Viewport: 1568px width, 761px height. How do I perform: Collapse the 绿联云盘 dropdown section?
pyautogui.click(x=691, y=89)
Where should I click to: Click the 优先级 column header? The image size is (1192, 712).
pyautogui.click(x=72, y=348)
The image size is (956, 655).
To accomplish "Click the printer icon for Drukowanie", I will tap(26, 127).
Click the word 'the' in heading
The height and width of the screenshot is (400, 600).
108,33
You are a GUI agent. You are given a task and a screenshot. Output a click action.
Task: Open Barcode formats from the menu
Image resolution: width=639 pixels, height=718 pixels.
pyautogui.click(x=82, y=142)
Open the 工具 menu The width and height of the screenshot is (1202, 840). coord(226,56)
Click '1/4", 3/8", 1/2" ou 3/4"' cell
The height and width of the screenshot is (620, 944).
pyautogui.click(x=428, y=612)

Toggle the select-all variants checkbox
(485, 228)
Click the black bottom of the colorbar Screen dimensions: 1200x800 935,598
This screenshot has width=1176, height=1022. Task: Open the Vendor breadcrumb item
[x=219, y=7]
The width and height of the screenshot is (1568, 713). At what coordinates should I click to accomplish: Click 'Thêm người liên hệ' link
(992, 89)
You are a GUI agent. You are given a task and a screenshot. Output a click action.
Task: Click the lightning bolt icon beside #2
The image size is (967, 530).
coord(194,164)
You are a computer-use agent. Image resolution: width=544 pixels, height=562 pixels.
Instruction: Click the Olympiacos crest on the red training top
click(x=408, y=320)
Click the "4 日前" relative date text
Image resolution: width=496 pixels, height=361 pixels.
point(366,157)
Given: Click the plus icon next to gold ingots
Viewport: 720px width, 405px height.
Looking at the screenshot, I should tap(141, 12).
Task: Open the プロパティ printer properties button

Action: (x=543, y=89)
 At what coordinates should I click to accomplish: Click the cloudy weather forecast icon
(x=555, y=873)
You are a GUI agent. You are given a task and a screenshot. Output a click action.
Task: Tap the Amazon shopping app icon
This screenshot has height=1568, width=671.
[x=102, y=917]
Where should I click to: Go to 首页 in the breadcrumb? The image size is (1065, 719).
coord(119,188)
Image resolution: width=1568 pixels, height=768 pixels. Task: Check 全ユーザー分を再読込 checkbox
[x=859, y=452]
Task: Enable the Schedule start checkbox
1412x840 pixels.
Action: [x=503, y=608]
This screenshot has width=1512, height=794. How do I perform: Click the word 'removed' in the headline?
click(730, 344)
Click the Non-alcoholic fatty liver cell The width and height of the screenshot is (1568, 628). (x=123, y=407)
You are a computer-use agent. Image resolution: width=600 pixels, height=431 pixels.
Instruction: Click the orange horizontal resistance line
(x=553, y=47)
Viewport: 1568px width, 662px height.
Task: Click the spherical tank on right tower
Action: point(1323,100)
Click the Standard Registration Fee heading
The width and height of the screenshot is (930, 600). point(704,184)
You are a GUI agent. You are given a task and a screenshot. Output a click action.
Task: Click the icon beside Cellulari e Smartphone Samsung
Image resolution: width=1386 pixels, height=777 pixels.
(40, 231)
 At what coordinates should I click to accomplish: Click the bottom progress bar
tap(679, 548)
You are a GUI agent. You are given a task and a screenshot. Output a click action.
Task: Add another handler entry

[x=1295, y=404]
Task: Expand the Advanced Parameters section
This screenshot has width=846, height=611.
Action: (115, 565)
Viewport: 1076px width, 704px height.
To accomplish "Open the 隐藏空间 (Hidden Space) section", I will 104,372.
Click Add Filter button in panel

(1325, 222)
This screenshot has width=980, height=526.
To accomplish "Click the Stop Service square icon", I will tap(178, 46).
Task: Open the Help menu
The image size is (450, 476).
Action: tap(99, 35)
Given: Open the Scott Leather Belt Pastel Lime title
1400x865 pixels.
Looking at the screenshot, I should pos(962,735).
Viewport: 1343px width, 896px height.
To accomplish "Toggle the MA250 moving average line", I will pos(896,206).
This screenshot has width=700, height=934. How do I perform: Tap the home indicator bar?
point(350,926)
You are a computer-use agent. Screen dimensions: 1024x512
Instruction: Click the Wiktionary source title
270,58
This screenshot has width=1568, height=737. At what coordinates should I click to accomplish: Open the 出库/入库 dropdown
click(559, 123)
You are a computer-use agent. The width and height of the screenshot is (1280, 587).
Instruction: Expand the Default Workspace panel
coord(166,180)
========================================================================
▶ _PROBLEM STATEMENT_: Print exactly the lines from the one with "Task: Click the icon" through the end of the data, inclusive.

▶ _TASK ANSWER_:
Task: Click the icon beside Cellulari e Smartphone Samsung
Image resolution: width=1386 pixels, height=777 pixels.
(40, 231)
 At what coordinates should I click to accomplish: Click the bottom progress bar
tap(679, 548)
You are a GUI agent. You are given a task and a screenshot. Output a click action.
Task: Add another handler entry

[x=1295, y=404]
Task: Expand the Advanced Parameters section
This screenshot has width=846, height=611.
Action: (115, 565)
Viewport: 1076px width, 704px height.
To accomplish "Open the 隐藏空间 (Hidden Space) section", I will 104,372.
Click Add Filter button in panel

(1325, 222)
This screenshot has width=980, height=526.
To accomplish "Click the Stop Service square icon", I will tap(178, 46).
Task: Open the Help menu
The image size is (450, 476).
Action: tap(99, 35)
Given: Open the Scott Leather Belt Pastel Lime title
1400x865 pixels.
Looking at the screenshot, I should pos(962,735).
Viewport: 1343px width, 896px height.
To accomplish "Toggle the MA250 moving average line", I will pos(896,206).
This screenshot has width=700, height=934. How do I perform: Tap the home indicator bar?
point(350,926)
You are a computer-use agent. Screen dimensions: 1024x512
Instruction: Click the Wiktionary source title
270,58
This screenshot has width=1568, height=737. At what coordinates should I click to accomplish: Open the 出库/入库 dropdown
click(559, 123)
You are a computer-use agent. The width and height of the screenshot is (1280, 587).
Instruction: Expand the Default Workspace panel
coord(166,180)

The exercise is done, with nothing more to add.